In some embodiments, for each event-location timeline H(−∞,t]l, the processor 110 determines the subset of windows of events that occurred at the respective location l using a sliding window or step-wise scan approach. FIG. 6. shows a stepwise scan of an event-location set 500. The processor 110 scans the event-location set 500 (Hl) from a minimum timestamp tminl to a maximum timestamp tmaxl. The minimum and maximum timestamps for generating windows of events in Hl are tminl=min{ts(e)|e∈Hl} and tmaxl=max{ts(e)|e∈Hl}. In the illustration, anomalies are show as white circles on the event-location set 500 and interruptions are shown as black circles on the event-location set 500. The processor 110 starts, at step 1, by defining a window of events across a time interval (tminl, tminl+M]. At step 2, the processor 110 defines a second window of events by sliding the time interval rightwards by a duration that is a fraction α of the monitoring window duration M. Therefore, the next window/interval of time becomes (tminl+αM, tminl+M+αM] and the second window of events is defined on across that window/interval of time. In one embodiment, the fraction α is between 0 and 1 and is chosen by cross-validation. The processor 110 repeats this process for steps 3, 4, 5, 6, and so on, until tmaxl is reached to define a set of different windows/intervals of time that correspond to a set of windows of events that occurred at the location l. The processor 110 repeats this process for each location l in the system 104 to define the plurality of windows of events ′.
Each training sample, positive or negative, will comprise (1) data defining a respective window of events H(ta,tb]l that occurred at a respective location l within the system 104 and during a respective window/interval of time (ta,tb] and (2) a classification label c indicating whether a particular type of event (e.g., an interruption) occurred within a first threshold amount of time A (e.g., 7 days) subsequent to the respective window of time (ta, tb]. However, in order to apply machine learning, in at least some embodiments, the processor 110 converts the plurality of windows of events ′ into feature data that can be processed by the machine learning model 124. Particularly, for each respective window of events in the plurality of windows of events ′ (or at least those that are used as training samples), the processor 110 extracts feature data from the respective window of events and forms a feature vector from the feature data. This feature vector is the data that defines or characterizes the respective window of events and that is provided as input to the machine learning model 124 during training.

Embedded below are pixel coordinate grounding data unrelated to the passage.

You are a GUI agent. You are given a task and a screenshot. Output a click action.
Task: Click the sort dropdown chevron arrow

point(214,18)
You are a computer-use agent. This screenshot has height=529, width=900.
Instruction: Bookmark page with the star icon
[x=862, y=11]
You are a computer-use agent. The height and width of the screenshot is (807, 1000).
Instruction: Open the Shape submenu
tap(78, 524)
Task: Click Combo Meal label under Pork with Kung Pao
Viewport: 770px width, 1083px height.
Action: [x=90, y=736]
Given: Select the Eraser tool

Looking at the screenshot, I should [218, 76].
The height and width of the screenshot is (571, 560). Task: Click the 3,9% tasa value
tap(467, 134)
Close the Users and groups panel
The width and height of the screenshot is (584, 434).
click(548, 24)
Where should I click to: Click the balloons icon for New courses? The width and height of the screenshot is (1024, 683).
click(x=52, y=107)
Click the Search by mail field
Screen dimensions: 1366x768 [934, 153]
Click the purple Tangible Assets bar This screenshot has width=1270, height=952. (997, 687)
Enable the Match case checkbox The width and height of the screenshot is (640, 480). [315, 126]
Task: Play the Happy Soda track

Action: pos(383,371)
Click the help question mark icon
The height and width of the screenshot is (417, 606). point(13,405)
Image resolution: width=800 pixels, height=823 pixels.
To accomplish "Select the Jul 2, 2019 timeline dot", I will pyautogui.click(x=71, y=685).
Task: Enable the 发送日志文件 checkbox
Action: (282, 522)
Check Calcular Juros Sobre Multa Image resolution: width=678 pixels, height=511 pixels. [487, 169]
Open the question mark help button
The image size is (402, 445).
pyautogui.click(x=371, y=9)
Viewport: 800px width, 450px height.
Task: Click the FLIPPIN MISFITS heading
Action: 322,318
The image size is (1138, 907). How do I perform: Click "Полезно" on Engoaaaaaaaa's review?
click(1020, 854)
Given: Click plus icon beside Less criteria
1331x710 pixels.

The feature data extracted from the windows of events ′, and/or from individual events thereof, may include any of a variety of features that might benefit the classification task (e.g., n-grams, pattern-based features, timestamps, etc.). In one embodiment, the processor 110 uses a unigram feature extraction (bag of 1-grams) approach to generate features. Particularly, for each respective event type in a plurality of event types of the event data 160, the processor 110 determines a respective count of how many events of the respective event type occurred during the respective sequence of events. These counts of each event type in a respective window of events are combined to form the feature vector that defines or characterizes the respective window of events. In this approach, a feature vocabulary is defined from the set of all unique values of the event type field in the events data 160 (e.g., each type of anomaly). In some embodiments, since an anomalous event doesn't have a type field, a parameter field is used instead to denote the type. The parameter field can be used to denote the type of anomaly because it represents which sensor measurements at that location which saw an anomaly. The assumption is that anomalies at certain parameters will be useful in detecting interruptions. Thus, each unique anomaly type (i.e., unique value in the parameter field) is represented as a feature and its value is the count of that anomaly type in the window of events.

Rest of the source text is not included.